Really stuck on this question about gravitational fields

[smiley1121]

Homework Statement

The gravitational field strength experianced by a satellite orbiting Earth is 4.5 N kg^-1. Calculate how high above the Earths surface the satellite is in orbit.

other info:

the gravitational constant is 6.67x10^-11
the mass of the Earth is: 6.0x10^24 kg
the radius of the Earth is: 6.38x10^6 m

Homework Equations

I think you have to use

g= GM / r^2

but the problem is i know to find distance you have to add it to the radius but I am really unsure on how to rearrange this to find distance when i already have g.

The Attempt at a Solution

really not sure :l

 

[Delphi51]

Welcome to PF, Smiley. I don't want to spoil your adventure with this problem, but I'll give you a terrific hint. In all these orbit problems that you'll meet this year, a circular orbit is implied. So you have circular motion. That means something is providing a centripetal force pulling the satellite toward the center of the circle. It is the force of gravity. Begin all these problems by writing
centripetal force = force of gravity
Fill in the detailed formulas and solve for the quantity you want!

 

[smiley1121]

thankyou for your reply!
I think what you're trying to tell me is that i use gravity in my answer (as in 9.8?). Except i don't really understand where gravity fits in because aren't i supposed to be finding the distance?

I really appreaciate the help! :)

 

[Delphi51]

Sorry, I now see that your question is not really an orbit problem. It s simpler than I wrote earlier!

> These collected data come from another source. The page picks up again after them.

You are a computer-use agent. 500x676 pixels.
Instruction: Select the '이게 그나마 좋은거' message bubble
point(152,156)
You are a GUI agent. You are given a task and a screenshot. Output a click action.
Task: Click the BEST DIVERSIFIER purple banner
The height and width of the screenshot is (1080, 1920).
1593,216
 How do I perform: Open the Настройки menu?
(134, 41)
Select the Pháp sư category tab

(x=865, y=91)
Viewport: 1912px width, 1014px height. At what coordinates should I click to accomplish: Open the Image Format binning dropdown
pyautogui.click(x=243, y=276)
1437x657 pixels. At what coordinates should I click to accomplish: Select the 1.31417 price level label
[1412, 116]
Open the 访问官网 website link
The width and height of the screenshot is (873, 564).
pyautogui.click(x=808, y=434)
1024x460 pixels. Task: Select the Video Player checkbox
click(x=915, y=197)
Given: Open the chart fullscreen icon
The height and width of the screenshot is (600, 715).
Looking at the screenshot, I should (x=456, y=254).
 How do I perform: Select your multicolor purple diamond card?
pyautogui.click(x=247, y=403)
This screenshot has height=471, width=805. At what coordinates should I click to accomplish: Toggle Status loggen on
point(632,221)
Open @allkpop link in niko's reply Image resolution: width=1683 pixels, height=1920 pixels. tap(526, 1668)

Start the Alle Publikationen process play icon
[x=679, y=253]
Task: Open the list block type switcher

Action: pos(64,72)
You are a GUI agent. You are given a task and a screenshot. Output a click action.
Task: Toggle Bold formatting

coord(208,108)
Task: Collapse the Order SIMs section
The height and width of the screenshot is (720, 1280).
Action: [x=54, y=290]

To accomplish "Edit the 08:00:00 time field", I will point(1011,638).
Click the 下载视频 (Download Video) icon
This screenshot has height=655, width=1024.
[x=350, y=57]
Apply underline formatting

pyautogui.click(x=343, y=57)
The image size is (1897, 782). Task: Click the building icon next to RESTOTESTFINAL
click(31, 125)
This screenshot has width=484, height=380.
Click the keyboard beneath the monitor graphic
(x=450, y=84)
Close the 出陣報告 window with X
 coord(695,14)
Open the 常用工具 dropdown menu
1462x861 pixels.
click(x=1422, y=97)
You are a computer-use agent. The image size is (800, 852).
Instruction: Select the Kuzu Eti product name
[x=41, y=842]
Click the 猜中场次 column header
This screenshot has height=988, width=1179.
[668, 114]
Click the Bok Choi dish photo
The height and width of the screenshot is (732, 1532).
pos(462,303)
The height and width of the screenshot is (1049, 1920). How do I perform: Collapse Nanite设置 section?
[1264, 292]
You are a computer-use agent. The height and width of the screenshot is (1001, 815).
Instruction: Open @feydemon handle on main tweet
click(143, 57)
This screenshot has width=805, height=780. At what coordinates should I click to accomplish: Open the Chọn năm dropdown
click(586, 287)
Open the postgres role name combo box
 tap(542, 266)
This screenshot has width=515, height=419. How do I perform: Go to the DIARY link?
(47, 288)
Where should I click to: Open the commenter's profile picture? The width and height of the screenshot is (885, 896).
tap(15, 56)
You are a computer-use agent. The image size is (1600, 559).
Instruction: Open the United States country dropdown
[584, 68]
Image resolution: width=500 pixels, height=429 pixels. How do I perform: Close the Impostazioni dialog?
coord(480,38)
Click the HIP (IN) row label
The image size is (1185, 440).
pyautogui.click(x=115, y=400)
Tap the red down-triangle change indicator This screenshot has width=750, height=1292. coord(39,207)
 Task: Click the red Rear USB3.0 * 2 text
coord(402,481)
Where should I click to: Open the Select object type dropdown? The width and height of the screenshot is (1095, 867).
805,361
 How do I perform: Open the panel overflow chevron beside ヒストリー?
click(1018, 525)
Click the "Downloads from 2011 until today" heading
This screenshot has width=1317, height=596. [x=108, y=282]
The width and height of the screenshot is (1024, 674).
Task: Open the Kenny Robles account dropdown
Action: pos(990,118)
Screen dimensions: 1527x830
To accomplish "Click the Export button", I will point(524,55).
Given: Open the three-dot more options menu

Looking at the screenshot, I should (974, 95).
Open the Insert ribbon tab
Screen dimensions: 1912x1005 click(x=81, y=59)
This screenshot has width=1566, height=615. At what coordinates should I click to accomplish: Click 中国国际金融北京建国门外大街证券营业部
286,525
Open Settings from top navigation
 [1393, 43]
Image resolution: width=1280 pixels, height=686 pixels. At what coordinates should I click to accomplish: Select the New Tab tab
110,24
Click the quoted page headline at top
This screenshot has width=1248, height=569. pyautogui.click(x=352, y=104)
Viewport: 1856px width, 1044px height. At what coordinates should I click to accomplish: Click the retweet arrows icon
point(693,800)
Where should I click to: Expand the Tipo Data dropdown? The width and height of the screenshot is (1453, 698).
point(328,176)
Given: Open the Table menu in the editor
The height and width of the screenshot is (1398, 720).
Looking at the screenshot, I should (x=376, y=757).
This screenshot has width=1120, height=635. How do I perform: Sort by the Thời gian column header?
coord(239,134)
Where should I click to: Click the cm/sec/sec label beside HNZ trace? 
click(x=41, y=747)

Don't use g = 9.8; that is only true at the surface of the Earth. Out where this satellite is, you are given g = 4.5 N kg^-1. Just put that into your formula
g= GM / r^2
and solve for r. You will have to adjust that answer a bit to get the one the question asks for.

 

[rwisz]

You are on the right track by using the equation g=GM/r^2. To find the distance above the Earth's surface, you can rearrange the equation to solve for r. It would look like this: r=√(GM/g). Plugging in the given values, the equation becomes r=√[(6.67x10^-11 N m^2/kg^2)(6.0x10^24 kg)/4.5 N kg^-1]. This gives a distance of approximately 2.68x10^7 meters, which is the height above the Earth's surface that the satellite is orbiting.